**TASK TO CARRY OUT:**
Return exactly the lines from the one that contains "You are a computer-use agent. This" up to the last line of the listing, and nothing else.

GIVEN RECORDS Start Marker

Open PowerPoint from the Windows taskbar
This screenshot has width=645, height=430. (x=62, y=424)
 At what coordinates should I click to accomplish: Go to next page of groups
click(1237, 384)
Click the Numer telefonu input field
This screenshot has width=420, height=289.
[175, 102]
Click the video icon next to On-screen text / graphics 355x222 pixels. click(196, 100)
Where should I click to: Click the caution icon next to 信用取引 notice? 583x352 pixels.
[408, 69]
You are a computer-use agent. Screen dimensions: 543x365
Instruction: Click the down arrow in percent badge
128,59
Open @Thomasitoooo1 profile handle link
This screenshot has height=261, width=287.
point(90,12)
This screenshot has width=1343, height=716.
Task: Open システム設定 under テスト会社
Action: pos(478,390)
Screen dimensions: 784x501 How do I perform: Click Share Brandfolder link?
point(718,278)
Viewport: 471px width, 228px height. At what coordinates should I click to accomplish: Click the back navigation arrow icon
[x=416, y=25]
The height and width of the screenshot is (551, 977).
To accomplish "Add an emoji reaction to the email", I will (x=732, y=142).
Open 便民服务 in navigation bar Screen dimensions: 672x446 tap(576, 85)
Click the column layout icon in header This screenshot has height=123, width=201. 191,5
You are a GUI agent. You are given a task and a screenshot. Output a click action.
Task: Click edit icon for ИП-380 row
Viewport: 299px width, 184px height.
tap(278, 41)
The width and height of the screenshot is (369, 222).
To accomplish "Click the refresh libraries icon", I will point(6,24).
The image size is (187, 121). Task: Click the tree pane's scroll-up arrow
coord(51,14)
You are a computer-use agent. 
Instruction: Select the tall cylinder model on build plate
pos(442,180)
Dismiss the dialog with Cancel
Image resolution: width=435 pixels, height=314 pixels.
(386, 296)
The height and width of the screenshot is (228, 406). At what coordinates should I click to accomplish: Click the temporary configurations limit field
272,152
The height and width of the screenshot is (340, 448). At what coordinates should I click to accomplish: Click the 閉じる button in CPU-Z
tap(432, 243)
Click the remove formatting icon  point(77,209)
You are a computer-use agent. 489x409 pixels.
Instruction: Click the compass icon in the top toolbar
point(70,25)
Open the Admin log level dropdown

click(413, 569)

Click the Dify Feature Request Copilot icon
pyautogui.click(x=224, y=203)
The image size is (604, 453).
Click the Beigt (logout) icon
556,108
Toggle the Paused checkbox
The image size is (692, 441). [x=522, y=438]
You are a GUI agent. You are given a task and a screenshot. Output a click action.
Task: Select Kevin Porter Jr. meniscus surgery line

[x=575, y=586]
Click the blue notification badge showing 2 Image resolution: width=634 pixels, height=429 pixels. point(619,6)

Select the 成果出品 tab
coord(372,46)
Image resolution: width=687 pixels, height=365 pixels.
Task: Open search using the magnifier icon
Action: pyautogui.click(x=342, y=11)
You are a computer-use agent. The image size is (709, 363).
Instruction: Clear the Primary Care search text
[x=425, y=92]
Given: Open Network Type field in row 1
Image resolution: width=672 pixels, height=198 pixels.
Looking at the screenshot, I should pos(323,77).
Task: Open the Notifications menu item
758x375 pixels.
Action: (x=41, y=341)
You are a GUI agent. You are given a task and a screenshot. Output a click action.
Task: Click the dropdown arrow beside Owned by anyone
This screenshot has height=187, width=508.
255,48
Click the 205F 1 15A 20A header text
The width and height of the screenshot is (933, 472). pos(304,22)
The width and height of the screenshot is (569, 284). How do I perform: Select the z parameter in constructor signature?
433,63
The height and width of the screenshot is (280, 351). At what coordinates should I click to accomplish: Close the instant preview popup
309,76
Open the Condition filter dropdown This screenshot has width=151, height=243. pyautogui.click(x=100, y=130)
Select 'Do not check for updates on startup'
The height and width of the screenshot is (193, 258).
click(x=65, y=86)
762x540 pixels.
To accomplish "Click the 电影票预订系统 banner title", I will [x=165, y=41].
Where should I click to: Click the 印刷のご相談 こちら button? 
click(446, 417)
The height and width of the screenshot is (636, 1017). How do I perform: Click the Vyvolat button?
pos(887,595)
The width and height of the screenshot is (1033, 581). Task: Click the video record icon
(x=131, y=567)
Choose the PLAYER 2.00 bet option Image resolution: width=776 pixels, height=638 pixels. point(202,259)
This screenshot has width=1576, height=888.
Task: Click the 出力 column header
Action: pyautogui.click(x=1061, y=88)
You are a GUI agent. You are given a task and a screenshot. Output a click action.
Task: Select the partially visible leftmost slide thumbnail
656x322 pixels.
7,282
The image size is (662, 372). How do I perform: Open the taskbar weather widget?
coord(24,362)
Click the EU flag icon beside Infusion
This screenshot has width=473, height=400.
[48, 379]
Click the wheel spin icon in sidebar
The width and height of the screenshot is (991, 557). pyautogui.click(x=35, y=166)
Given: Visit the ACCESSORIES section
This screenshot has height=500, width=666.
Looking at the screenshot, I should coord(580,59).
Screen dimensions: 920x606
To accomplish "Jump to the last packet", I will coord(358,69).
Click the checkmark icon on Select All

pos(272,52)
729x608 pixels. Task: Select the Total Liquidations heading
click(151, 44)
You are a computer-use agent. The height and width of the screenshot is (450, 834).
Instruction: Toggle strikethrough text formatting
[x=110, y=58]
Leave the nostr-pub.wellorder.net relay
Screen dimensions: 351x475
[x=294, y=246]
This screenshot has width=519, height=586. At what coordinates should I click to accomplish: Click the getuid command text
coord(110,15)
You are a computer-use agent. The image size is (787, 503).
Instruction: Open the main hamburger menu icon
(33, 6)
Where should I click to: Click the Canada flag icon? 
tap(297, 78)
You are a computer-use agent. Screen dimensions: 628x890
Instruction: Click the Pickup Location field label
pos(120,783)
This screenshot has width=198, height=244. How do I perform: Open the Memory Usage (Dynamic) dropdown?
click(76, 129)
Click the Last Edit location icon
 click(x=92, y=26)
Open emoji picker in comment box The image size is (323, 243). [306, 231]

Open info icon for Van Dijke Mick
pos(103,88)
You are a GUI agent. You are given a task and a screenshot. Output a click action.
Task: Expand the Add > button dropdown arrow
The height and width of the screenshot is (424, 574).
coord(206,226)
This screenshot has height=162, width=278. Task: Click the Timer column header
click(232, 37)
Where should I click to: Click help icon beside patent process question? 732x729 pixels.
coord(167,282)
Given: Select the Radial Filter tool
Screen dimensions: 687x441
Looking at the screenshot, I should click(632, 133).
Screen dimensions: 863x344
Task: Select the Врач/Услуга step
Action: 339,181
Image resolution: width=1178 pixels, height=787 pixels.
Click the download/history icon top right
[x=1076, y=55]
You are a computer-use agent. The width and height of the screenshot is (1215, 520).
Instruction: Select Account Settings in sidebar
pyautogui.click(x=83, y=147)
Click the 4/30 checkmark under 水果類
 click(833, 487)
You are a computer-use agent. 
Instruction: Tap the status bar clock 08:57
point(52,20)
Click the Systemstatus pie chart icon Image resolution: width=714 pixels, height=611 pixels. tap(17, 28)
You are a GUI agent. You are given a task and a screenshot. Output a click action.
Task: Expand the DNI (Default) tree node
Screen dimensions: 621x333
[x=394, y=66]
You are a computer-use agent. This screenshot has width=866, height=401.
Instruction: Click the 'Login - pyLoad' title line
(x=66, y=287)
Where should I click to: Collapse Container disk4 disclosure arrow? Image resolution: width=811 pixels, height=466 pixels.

GIVEN RECORDS End Marker

**SOLUTION TO THIS EXERCISE:**
You are a computer-use agent. This screenshot has width=866, height=401.
Instruction: Click the 'Login - pyLoad' title line
(x=66, y=287)
Where should I click to: Collapse Container disk4 disclosure arrow? Image resolution: width=811 pixels, height=466 pixels.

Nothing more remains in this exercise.